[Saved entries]
Content starts

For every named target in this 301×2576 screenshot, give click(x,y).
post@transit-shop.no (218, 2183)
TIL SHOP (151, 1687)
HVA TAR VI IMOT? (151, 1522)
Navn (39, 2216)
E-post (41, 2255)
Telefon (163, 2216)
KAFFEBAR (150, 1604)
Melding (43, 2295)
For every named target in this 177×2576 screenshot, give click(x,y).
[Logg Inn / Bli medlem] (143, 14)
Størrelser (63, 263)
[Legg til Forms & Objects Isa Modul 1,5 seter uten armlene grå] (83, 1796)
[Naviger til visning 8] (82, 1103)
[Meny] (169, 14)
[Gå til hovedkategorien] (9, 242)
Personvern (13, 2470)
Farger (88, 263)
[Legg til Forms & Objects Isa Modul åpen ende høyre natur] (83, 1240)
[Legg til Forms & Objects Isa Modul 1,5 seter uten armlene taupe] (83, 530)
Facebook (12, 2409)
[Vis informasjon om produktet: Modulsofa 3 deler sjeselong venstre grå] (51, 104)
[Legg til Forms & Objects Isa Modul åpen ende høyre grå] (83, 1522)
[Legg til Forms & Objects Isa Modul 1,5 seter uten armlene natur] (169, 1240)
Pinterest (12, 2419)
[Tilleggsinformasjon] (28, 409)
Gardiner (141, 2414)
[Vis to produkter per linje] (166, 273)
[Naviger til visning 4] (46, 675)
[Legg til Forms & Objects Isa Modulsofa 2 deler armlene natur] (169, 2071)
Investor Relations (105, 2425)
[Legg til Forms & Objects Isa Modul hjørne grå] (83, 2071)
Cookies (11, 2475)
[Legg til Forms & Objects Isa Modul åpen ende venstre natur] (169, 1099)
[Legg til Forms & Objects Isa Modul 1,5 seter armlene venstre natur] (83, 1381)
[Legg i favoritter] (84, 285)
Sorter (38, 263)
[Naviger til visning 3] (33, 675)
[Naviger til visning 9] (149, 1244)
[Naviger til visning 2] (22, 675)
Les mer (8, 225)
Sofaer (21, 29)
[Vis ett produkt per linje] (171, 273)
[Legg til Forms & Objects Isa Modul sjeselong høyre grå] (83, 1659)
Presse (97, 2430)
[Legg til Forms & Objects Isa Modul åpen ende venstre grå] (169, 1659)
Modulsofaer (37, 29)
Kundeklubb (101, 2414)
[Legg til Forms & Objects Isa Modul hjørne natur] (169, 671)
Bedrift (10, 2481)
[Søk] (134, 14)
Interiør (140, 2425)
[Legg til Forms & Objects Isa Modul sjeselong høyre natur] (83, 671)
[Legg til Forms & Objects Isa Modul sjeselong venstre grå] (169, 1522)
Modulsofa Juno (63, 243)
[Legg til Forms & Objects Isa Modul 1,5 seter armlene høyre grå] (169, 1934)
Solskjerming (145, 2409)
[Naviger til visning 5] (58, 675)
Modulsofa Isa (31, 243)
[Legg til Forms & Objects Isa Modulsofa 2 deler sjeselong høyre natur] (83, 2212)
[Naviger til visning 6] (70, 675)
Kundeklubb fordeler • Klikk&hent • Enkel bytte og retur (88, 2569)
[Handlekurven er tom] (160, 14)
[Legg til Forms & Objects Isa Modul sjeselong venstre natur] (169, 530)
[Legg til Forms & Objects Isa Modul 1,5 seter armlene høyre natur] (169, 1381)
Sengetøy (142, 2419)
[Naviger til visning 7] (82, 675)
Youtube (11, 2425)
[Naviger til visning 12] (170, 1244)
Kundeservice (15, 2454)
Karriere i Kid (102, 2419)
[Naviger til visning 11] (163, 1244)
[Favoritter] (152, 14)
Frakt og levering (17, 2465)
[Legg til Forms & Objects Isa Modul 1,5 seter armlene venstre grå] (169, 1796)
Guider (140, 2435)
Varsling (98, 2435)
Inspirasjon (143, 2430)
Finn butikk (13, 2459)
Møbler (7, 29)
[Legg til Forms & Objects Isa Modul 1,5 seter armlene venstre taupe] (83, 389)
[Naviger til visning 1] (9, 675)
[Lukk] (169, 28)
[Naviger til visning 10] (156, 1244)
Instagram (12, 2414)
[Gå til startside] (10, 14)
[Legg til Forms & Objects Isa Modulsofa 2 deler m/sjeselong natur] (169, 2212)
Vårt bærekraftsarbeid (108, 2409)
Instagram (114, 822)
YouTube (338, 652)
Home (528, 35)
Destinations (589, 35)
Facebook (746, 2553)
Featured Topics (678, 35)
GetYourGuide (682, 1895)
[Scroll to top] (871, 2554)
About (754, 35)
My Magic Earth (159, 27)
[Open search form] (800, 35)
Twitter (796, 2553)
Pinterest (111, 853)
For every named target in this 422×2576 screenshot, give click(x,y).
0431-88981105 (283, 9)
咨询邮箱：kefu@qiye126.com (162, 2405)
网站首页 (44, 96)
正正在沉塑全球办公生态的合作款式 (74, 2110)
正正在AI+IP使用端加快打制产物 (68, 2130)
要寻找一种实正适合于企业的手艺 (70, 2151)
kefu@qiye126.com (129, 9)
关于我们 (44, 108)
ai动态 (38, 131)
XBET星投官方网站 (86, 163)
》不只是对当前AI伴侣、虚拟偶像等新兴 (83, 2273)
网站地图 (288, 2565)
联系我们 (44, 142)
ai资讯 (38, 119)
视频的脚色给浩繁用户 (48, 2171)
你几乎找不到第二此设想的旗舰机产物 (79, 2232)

Content ends

▶ _WHAT TO PRODUCE_
Your answer must be an exact transcription of the lines from the one containing "My Magic Earth (159, 27)" through the last line of the records above, and nothing else.

▶ _RESPONSE_
My Magic Earth (159, 27)
[Open search form] (800, 35)
Twitter (796, 2553)
Pinterest (111, 853)
For every named target in this 422×2576 screenshot, give click(x,y).
0431-88981105 (283, 9)
咨询邮箱：kefu@qiye126.com (162, 2405)
网站首页 (44, 96)
正正在沉塑全球办公生态的合作款式 (74, 2110)
正正在AI+IP使用端加快打制产物 (68, 2130)
要寻找一种实正适合于企业的手艺 (70, 2151)
kefu@qiye126.com (129, 9)
关于我们 (44, 108)
ai动态 (38, 131)
XBET星投官方网站 (86, 163)
》不只是对当前AI伴侣、虚拟偶像等新兴 (83, 2273)
网站地图 (288, 2565)
联系我们 (44, 142)
ai资讯 (38, 119)
视频的脚色给浩繁用户 (48, 2171)
你几乎找不到第二此设想的旗舰机产物 (79, 2232)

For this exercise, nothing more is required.